Wednesday Must Read: Quan Urges Occupy Oakland to Condemn Violence; Parts of Brown’s Pension Overhaul May Be Illegal



Stories you shouldn’t miss:

1. In an open letter to Occupy Oakland, Mayor Jean Quan urged protesters to “isolate” the violent demonstrators who are growing increasingly influential in the movement, the Chron reports. The mayor also again pleaded with the occupiers to work with the city to help make the encampment in front of City Hall clean and safe. Progressives are expected to attend tonight’s General Assembly to push for a resolution condemning violence.

2. Portions of Governor Jerry Brown’s plan to overhaul the state’s public-employee pension system appear to be illegal, according to the nonpartisan Legislative Analysts’ Office, the CoCo Times reports. The LAO noted that the governor’s plan to require existing public employees to contribute more to their pensions runs afoul of collective bargaining rights. The LAO, however, found no fault with Brown’s plan to place restrictions on retirement benefits for new public employees.

3. Nearly one-quarter — 24.6 percent — of homes in the nine-county Bay Area are underwater, according to Zillow, the Chron reports. That’s an increase over the last quarter when 22.8 percent were underwater (that is, homeowners owed more on their mortgages than the homes are worth). In Alameda County, 24 percent of homes are underwater; in Contra Costa County, 35.9 percent are. Statewide, 28.6 percent are underwater; and nationally, it’s 26.8 percent.

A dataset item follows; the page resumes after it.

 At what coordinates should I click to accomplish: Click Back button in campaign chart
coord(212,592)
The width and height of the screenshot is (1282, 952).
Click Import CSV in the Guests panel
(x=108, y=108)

4. Solar power reached a milestone in California, surpassing the one gigawatt mark for the first time in terms of total energy output, the Mercury News reports. One gigawatt is roughly equivalent to two coal-fired power plants and is enough energy to power 750,000 homes. Only the countries of Germany, Spain, Japan, Italy and the Czech Republic have passed the one gigawatt mark.

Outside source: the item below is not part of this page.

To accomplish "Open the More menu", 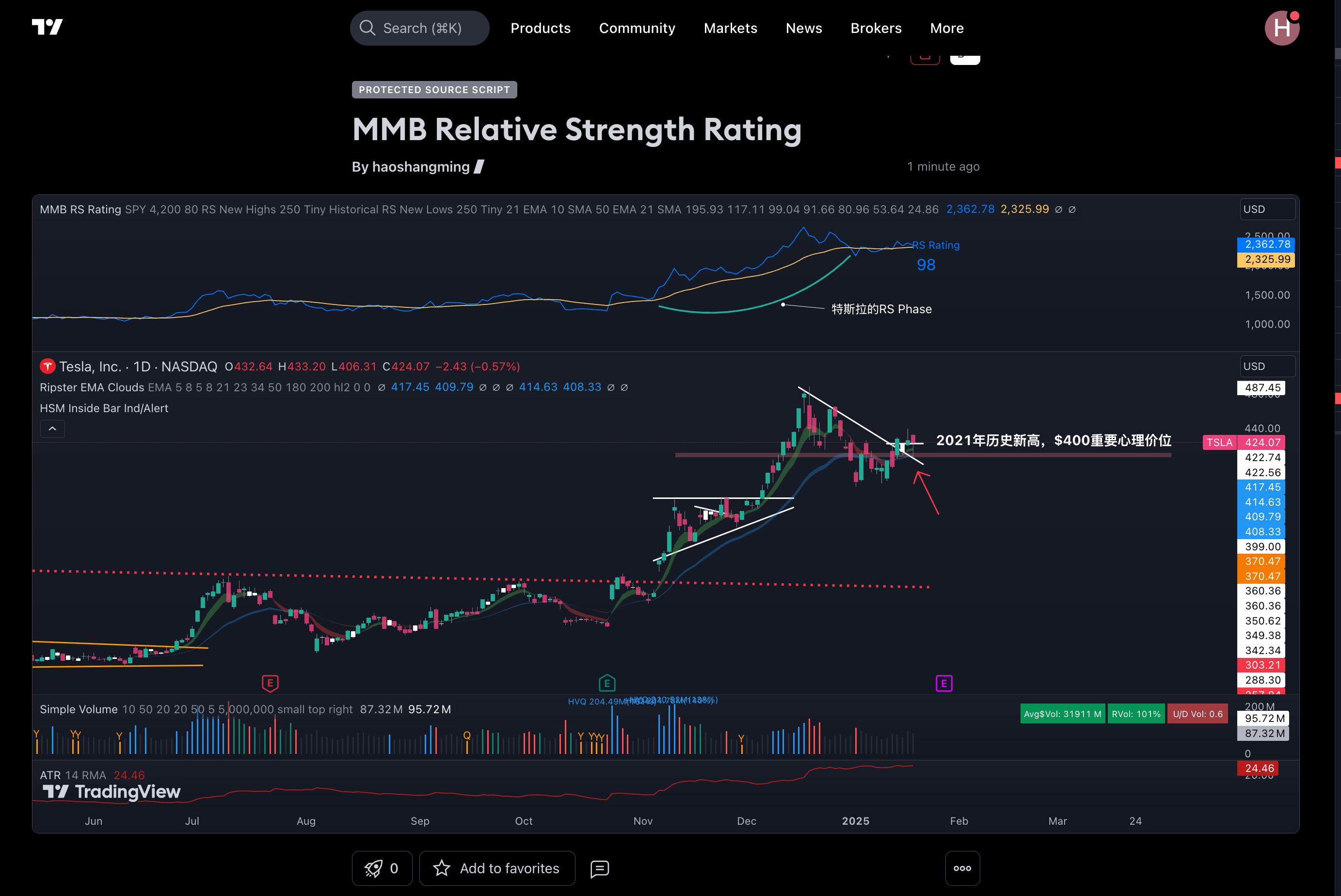I will tap(947, 28).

5. And a conservative-leaning federal appellate court has upheld President Obama’s healthcare reform law, ruling that it’s constitutional, the LA Times reports. The ruling means that four federal appellate courts have now upheld Obamacare. Only one has ruled against it, saying that the individual mandate, which requires everyone to have health insurance, is unconstitutional.